*WHAT TO PRODUCE*.
Copy out the following lines word for word.

*DATA LINES*.
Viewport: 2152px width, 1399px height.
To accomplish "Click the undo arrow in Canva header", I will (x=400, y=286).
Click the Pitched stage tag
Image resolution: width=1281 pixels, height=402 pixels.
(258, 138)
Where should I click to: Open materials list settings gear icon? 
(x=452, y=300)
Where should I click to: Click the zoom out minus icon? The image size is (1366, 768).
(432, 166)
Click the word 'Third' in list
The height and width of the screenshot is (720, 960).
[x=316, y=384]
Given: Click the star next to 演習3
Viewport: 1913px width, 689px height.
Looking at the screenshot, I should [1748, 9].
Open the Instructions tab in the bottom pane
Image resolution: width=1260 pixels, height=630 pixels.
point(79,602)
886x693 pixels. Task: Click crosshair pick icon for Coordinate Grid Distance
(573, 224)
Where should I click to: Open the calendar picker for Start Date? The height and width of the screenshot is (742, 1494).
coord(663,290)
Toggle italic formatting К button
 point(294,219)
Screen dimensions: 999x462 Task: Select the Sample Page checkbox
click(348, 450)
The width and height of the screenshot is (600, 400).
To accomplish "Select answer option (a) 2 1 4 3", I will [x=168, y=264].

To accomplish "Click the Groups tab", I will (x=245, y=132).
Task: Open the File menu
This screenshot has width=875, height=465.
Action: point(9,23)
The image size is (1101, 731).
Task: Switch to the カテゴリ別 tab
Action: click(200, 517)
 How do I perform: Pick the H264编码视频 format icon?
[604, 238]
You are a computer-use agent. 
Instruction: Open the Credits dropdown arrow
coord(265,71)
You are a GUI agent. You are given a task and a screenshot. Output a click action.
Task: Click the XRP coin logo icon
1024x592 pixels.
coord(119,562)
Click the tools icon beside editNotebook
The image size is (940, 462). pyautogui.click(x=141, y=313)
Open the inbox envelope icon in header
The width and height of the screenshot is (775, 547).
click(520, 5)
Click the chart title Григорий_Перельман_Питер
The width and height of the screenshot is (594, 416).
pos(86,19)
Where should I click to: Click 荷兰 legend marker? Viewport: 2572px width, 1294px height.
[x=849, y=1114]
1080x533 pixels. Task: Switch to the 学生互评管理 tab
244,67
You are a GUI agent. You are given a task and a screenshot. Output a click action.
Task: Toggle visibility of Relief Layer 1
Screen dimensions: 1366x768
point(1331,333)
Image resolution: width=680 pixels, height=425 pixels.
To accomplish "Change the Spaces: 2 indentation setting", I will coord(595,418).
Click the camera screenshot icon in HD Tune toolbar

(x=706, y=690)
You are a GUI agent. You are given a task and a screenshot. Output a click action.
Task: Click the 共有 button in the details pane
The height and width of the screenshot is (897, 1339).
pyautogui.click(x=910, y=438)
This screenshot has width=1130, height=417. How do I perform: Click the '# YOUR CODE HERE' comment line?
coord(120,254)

*REPLY*.
Viewport: 2152px width, 1399px height.
To accomplish "Click the undo arrow in Canva header", I will (x=400, y=286).
Click the Pitched stage tag
Image resolution: width=1281 pixels, height=402 pixels.
(258, 138)
Where should I click to: Open materials list settings gear icon? 
(x=452, y=300)
Where should I click to: Click the zoom out minus icon? The image size is (1366, 768).
(432, 166)
Click the word 'Third' in list
The height and width of the screenshot is (720, 960).
[x=316, y=384]
Given: Click the star next to 演習3
Viewport: 1913px width, 689px height.
Looking at the screenshot, I should [1748, 9].
Open the Instructions tab in the bottom pane
Image resolution: width=1260 pixels, height=630 pixels.
point(79,602)
886x693 pixels. Task: Click crosshair pick icon for Coordinate Grid Distance
(573, 224)
Where should I click to: Open the calendar picker for Start Date? The height and width of the screenshot is (742, 1494).
coord(663,290)
Toggle italic formatting К button
 point(294,219)
Screen dimensions: 999x462 Task: Select the Sample Page checkbox
click(348, 450)
The width and height of the screenshot is (600, 400).
To accomplish "Select answer option (a) 2 1 4 3", I will [x=168, y=264].

To accomplish "Click the Groups tab", I will (x=245, y=132).
Task: Open the File menu
This screenshot has width=875, height=465.
Action: point(9,23)
The image size is (1101, 731).
Task: Switch to the カテゴリ別 tab
Action: click(200, 517)
 How do I perform: Pick the H264编码视频 format icon?
[604, 238]
You are a computer-use agent. 
Instruction: Open the Credits dropdown arrow
coord(265,71)
You are a GUI agent. You are given a task and a screenshot. Output a click action.
Task: Click the XRP coin logo icon
1024x592 pixels.
coord(119,562)
Click the tools icon beside editNotebook
The image size is (940, 462). pyautogui.click(x=141, y=313)
Open the inbox envelope icon in header
The width and height of the screenshot is (775, 547).
click(520, 5)
Click the chart title Григорий_Перельман_Питер
The width and height of the screenshot is (594, 416).
pos(86,19)
Where should I click to: Click 荷兰 legend marker? Viewport: 2572px width, 1294px height.
[x=849, y=1114]
1080x533 pixels. Task: Switch to the 学生互评管理 tab
244,67
You are a GUI agent. You are given a task and a screenshot. Output a click action.
Task: Toggle visibility of Relief Layer 1
Screen dimensions: 1366x768
point(1331,333)
Image resolution: width=680 pixels, height=425 pixels.
To accomplish "Change the Spaces: 2 indentation setting", I will coord(595,418).
Click the camera screenshot icon in HD Tune toolbar

(x=706, y=690)
You are a GUI agent. You are given a task and a screenshot. Output a click action.
Task: Click the 共有 button in the details pane
The height and width of the screenshot is (897, 1339).
pyautogui.click(x=910, y=438)
This screenshot has width=1130, height=417. How do I perform: Click the '# YOUR CODE HERE' comment line?
coord(120,254)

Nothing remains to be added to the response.